(Page and screen pointing data)
* begin *
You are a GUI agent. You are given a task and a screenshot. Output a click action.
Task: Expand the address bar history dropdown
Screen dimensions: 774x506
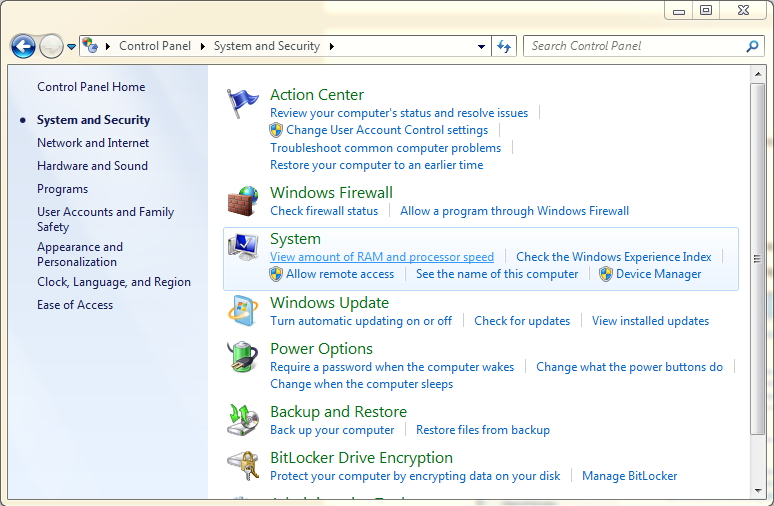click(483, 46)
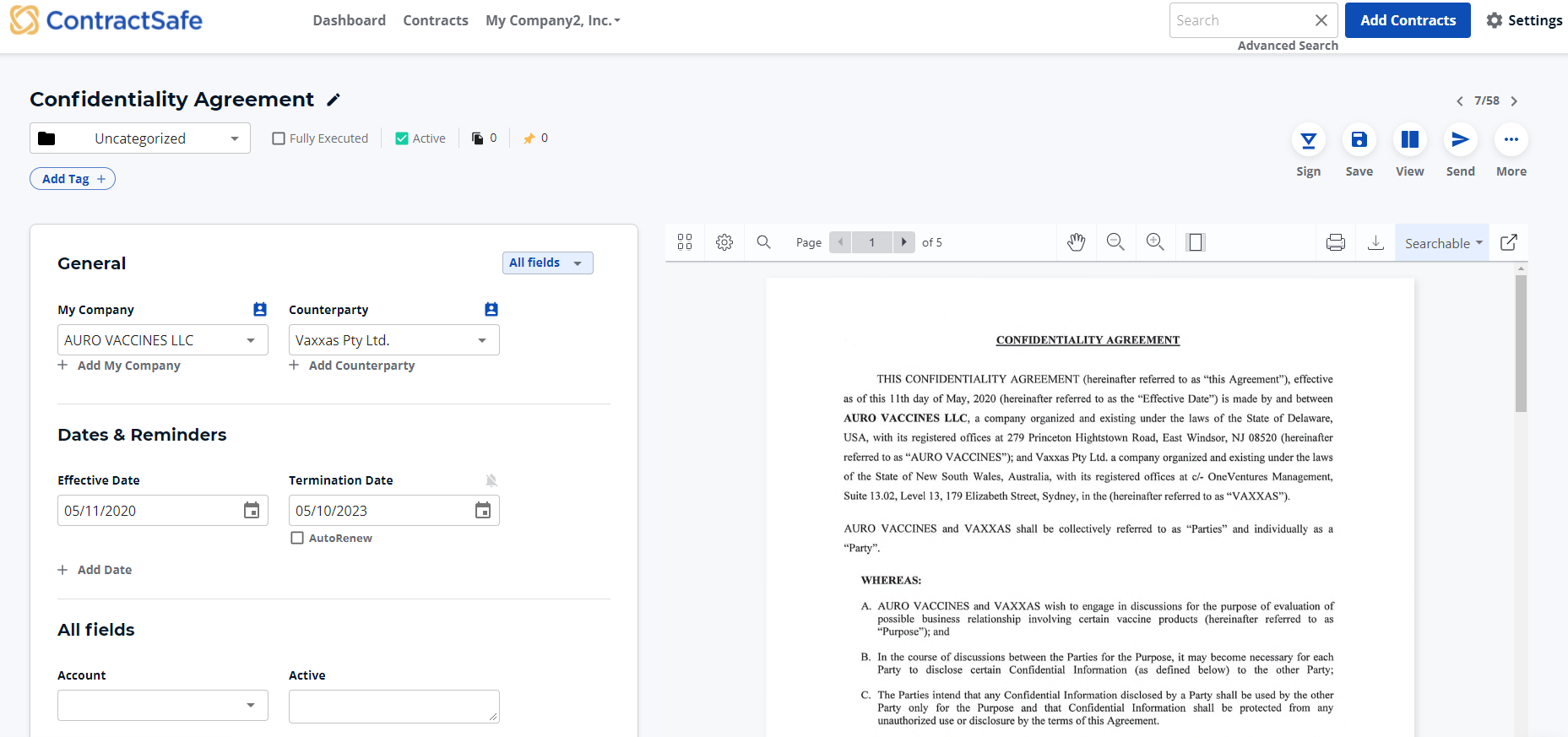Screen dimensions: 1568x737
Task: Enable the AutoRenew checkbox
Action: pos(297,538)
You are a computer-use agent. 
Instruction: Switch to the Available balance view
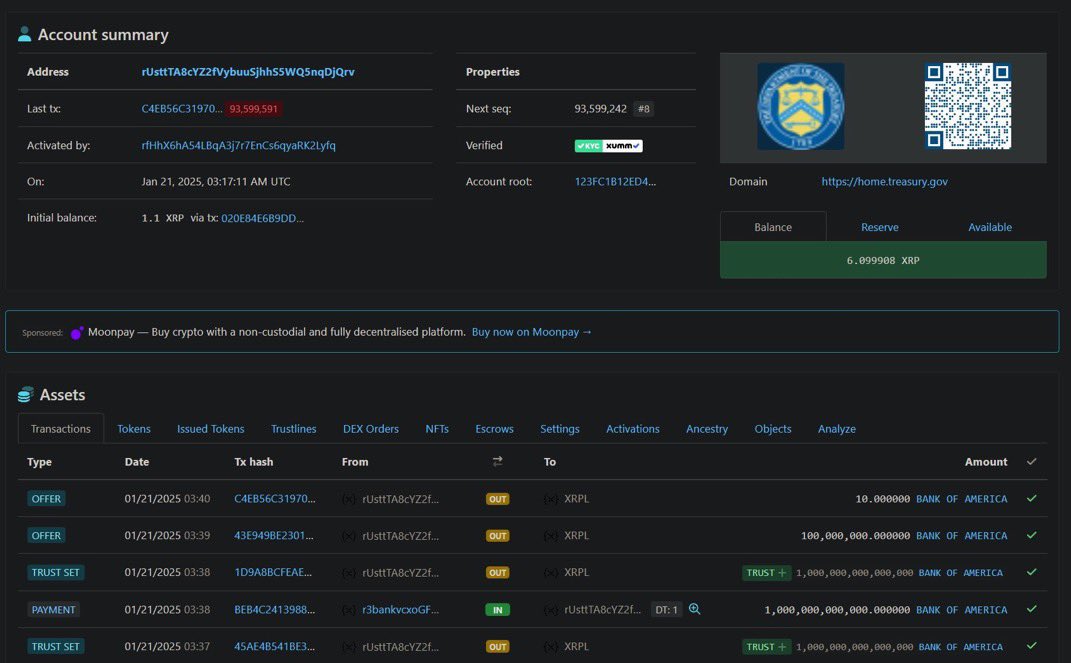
* end *
Format each line of the data above as a Markdown table with the columns Row and Line, numbering the rows and skipping blank lines. Leave the pictures out of the answer.

▸ **Solution for this task**
| Row | Line |
|---|---|
| 1 | You are a GUI agent. You are given a task and a screenshot. Output a click action. |
| 2 | Task: Expand the address bar history dropdown |
| 3 | Screen dimensions: 774x506 |
| 4 | click(483, 46) |
| 5 | Screen dimensions: 1568x737 |
| 6 | Task: Enable the AutoRenew checkbox |
| 7 | Action: pos(297,538) |
| 8 | You are a computer-use agent.  |
| 9 | Instruction: Switch to the Available balance view |